In the output table the hyphen of the word self-explanatory gets removed (because the parameter rm.hyph of koRpus::hyphen() is left at it's default value of TRUE).

I'm not familiar with the code and therefore didn't submit a pull request (yet). But I guess it would be enough to add the argument rm.hyph = FALSE to the following line of helpers.R: https://github.com/Rapporter/pander/blob/32e0f75ef359225a27aba3641fbe4fa84a5dc6d5/R/helpers.R#L404

What do you think? Alternatively, if you see any benefit/use case in having the hyphenator removing existing hyphens beforehand (I don't), an additional parameter could be introduced which passes the the option on to koRpus::hyphen.

daroczig commented 6 years ago

Good catch, thanks!
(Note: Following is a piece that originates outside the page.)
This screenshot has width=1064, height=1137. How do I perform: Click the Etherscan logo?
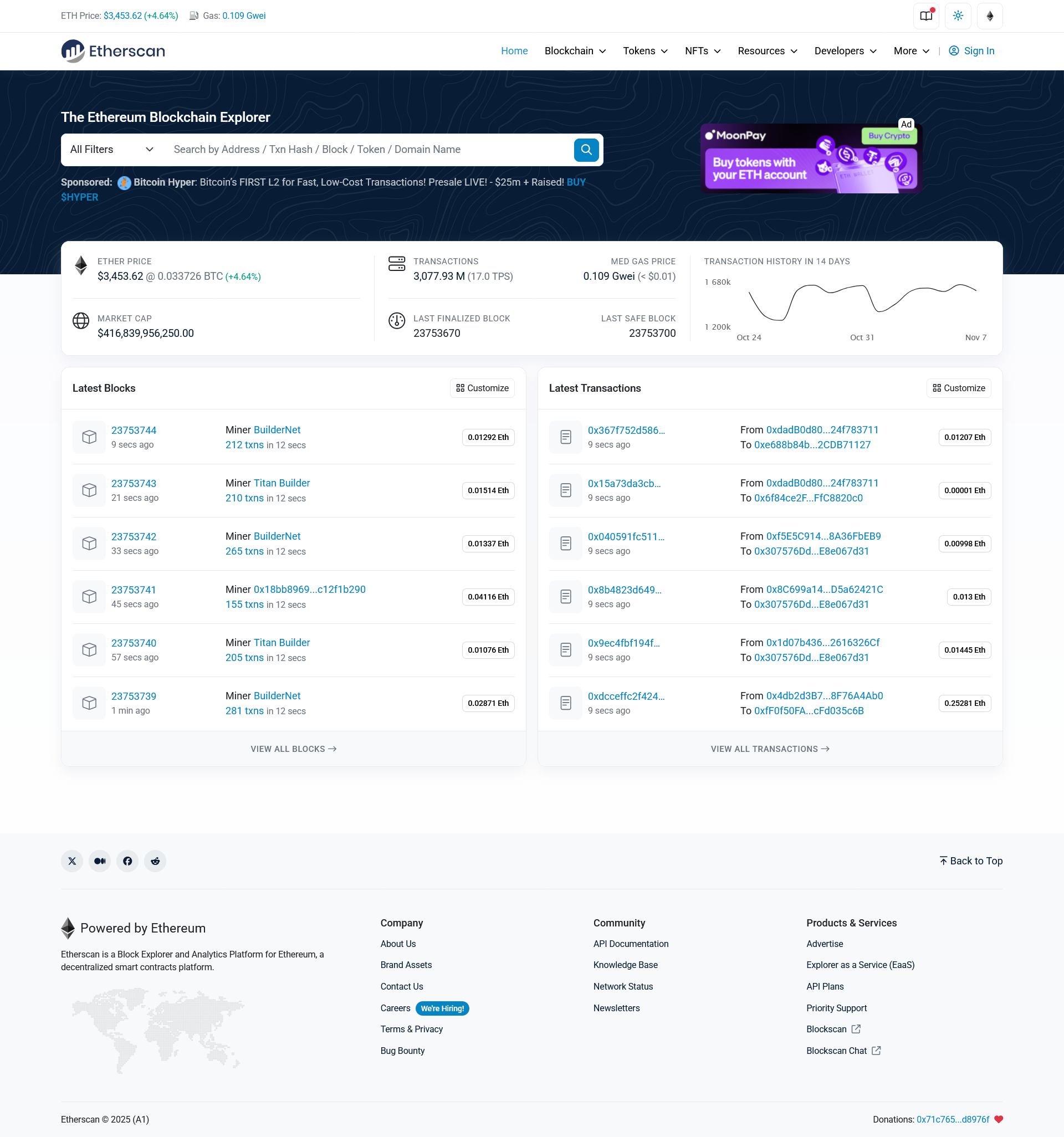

I'd be open to this, good idea, but not sure if that works:

> koRpus::hyphen('foobar and foo self-explanatory ok', hyph.pattern = 'en.us', rm.hyph = TRUE)@hyphen[1, 2] 
Hyphenation (language: en.us)
[1] "foo-bar an-d f-oo s-el-fexpl-an-atory ok"
> koRpus::hyphen('foobar and foo self-explanatory ok', hyph.pattern = 'en.us', rm.hyph = FALSE)@hyphen[1, 2] 
Hyphenation (language: en.us)
[1] "foo-bar an-d f-oo s-el-fexpl-an-atory ok"

Any ideas?

salim-b commented 6 years ago

Any ideas?

Well, I'm not familiar at all with the koRpus package, but maybe I was wrong with the assumption that the parameter rm.hyph was responsible for the unduly removed hyphens.

Anyway, as far as I understand it, the hyphen() function expects a character vector of words, not sentences.

Consider this modification of your first example:

suppressPackageStartupMessages({
  library(dplyr)
  library(magrittr)
  library(stringr)
})

"foobar and foo self-explanatory ok" %>% str_split(pattern = " ") %>% unlist() %>% 
  koRpus::hyphen(hyph.pattern = "en.us", rm.hyph = TRUE, quiet = TRUE) %>% 
  slot("hyphen") %$% word
#> [1] "foo-bar"             "and"                 "foo"                
#> [4] "self-ex-plana-to-ry" "ok"

Now interestingly, if rm.hyph is set to FALSE, the hyphenation isn't correct anymore:

suppressPackageStartupMessages({
  library(dplyr)
  library(magrittr)
  library(stringr)
})

"foobar and foo self-explanatory ok" %>% str_split(pattern = " ") %>% unlist() %>% 
  koRpus::hyphen(hyph.pattern = "en.us", rm.hyph = FALSE, quiet = TRUE) %>% 
  slot("hyphen") %$% word
#> [1] "foo-bar"             "and"                 "foo"                
#> [4] "self-e-xplan-at-ory" "ok"

So it might have it's reason that the default value is TRUE... 😜

Do I get it right that you're currently feeding whole sentences to the hyphen() function in helpers.R? If so, splitting the sentences into words beforehand (and leaving rm.hyph at it's default value) might solve the issue.